* [TASK STATEMENT]
Search the entries below for the word "click", then copy each line in which it is found.

##### ENTRIES SUPPLIED

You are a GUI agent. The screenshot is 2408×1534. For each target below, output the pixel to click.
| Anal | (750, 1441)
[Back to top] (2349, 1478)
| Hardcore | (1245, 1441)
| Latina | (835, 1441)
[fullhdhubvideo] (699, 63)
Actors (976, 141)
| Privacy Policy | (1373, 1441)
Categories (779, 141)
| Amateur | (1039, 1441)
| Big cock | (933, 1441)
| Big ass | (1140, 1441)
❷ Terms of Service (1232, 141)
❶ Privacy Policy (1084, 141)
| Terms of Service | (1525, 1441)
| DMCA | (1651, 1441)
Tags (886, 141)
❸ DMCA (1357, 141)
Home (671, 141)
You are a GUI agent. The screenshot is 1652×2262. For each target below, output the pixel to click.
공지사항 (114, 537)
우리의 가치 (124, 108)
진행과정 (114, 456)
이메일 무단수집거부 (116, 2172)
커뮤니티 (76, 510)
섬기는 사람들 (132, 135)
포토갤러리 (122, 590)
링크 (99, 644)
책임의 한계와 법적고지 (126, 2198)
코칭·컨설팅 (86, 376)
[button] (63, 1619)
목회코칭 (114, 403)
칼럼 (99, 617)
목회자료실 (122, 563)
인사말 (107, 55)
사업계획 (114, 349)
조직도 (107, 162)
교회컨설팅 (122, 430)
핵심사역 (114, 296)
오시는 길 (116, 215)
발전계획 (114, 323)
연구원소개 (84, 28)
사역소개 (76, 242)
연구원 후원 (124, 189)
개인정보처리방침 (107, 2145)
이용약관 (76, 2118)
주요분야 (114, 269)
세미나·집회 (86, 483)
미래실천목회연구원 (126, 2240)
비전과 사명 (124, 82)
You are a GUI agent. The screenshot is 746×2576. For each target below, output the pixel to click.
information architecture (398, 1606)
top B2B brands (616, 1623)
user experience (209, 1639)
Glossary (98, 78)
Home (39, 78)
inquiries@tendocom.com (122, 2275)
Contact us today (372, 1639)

##########

* [ANSWER TO THIS TASK]
You are a GUI agent. The screenshot is 2408×1534. For each target below, output the pixel to click.
You are a GUI agent. The screenshot is 1652×2262. For each target below, output the pixel to click.
You are a GUI agent. The screenshot is 746×2576. For each target below, output the pixel to click.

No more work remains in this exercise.